The 4th October marked the end of favourable weather and with the arrival of unseasonal rains, the churned-up ground became an ocean of mud which claimed men, animals and equipment. Darcy and the men of the 41st Battalion slogged through the mud and slush as they moved up and back to the front for two weeks. The mud exhausted the troops and the unstable ground prevented any meaningful support from their own artillery which sank into the ooze after firing only a few shells. The German artillery which was placed on higher ground rained high explosive and gas shells on the miserable men in the trenches, who were often up to their waist in mud.
The Supreme British commander, Sir Douglas Haig, with scant knowledge of the conditions under which his troops laboured, continued to order attacks to move the front forward. The 3rd Division managed to reach the outskirts of Passchendaele itself by 12th October but could go no further. On 19th October, Darcy Mountford was reported killed in action; almost certainly a victim of heavy shelling. Darcy’s remains were never located or if they were, were unable to be identified. He may be one of the 800 unidentified Australians buried in the Tyne Cot Cemetery which was established at the end of the war and with 12,000 burials is the largest Commonwealth War Cemetery in the world. The Cross of Sacrifice in the cemetery is constructed on top of the Tyne Cot blockhouse and records that the blockhouse was captured by the 3rd Australian Division on 4thOctober 1917.

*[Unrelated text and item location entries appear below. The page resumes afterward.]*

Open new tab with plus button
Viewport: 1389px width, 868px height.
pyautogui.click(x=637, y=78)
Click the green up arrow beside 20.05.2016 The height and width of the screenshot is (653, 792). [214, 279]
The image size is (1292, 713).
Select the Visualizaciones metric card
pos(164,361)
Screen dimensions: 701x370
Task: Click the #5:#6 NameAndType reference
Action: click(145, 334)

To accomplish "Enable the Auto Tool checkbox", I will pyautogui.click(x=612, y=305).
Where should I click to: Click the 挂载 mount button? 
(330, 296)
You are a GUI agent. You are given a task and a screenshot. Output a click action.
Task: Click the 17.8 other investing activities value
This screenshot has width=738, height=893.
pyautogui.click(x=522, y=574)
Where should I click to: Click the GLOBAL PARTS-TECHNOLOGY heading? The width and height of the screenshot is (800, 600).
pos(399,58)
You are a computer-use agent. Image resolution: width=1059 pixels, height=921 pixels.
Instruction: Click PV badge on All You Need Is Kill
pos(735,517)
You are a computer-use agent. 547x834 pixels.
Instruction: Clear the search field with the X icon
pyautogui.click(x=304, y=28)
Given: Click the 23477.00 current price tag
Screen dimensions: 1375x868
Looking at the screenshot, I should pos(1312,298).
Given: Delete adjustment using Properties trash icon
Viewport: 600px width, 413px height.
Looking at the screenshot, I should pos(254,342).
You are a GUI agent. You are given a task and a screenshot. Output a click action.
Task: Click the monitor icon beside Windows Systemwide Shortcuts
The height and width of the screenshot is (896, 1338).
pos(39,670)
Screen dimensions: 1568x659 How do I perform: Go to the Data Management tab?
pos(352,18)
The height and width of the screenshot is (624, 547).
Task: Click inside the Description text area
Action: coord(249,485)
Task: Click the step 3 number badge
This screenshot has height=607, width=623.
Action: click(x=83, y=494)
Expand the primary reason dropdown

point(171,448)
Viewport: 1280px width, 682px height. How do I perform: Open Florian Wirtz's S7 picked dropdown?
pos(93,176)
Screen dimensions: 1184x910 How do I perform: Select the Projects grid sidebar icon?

Darcy Mountford’s remains were never located. He is one of 56,000 men, including 6,178 Australians, who served in the Ypres campaign and who have no known grave. Their names are inscribed on the Portland Stone Tablets under the arches of the Menin Gate Memorial to the Missing in the city of Ypres (now Ieper).
Since the late 1920’s, with only the brief interval of the German occupation in the Second World War, the City of Ypres has conducted a ceremony at the Memorial at dusk each evening to commemorate those who died in the Ypres campaign. The ceremony which draws large crowds concludes with the laying of wreaths, the recitation of the ode, and the playing of the Last Post by the city’s bugle corps.
Darcy is commemorated on the Honour Roll of St Mathias’ Church, Woodford and on a family gravestone in the Woodford cemetery. A tree with plaque is included in the Woodford Avenue of Honour.